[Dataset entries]

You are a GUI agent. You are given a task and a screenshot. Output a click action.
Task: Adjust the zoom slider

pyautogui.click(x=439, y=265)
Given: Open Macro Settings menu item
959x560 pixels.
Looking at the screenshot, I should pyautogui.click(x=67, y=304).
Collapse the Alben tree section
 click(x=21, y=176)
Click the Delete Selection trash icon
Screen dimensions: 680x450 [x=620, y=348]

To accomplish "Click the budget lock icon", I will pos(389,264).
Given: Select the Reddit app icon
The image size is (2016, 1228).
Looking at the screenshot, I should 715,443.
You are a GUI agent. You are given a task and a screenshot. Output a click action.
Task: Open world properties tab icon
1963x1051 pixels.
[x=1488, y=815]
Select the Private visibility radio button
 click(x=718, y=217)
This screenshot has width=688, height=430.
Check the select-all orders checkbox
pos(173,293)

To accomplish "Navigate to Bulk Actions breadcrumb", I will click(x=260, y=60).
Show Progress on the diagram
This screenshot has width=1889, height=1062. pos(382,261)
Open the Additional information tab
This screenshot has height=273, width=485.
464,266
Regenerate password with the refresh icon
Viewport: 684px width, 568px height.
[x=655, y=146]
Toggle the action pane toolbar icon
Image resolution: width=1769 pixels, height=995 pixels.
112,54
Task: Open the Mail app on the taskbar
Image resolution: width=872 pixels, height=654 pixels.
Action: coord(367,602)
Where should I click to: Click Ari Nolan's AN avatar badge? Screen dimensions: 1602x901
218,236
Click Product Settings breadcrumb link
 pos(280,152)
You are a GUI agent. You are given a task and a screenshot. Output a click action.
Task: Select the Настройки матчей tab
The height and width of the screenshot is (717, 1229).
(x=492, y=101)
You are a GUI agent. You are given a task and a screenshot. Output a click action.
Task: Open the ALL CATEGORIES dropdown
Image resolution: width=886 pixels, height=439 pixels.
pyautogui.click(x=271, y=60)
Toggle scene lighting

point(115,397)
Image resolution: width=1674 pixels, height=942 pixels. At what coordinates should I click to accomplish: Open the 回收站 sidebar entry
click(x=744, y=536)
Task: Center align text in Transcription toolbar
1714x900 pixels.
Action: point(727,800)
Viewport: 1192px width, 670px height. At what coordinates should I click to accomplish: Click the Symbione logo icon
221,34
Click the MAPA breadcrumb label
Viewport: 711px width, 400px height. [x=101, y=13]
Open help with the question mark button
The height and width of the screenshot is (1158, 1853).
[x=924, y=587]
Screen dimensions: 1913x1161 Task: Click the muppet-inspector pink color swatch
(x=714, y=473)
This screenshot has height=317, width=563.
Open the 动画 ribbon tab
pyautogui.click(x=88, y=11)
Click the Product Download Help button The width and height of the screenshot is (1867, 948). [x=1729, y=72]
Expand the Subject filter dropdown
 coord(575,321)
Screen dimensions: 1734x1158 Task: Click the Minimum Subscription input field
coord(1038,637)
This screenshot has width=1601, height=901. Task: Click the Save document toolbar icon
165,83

# Task brief
Count of lines holding the string "will": please work it out for the entries above and give the number alone.

# Output for this exercise
2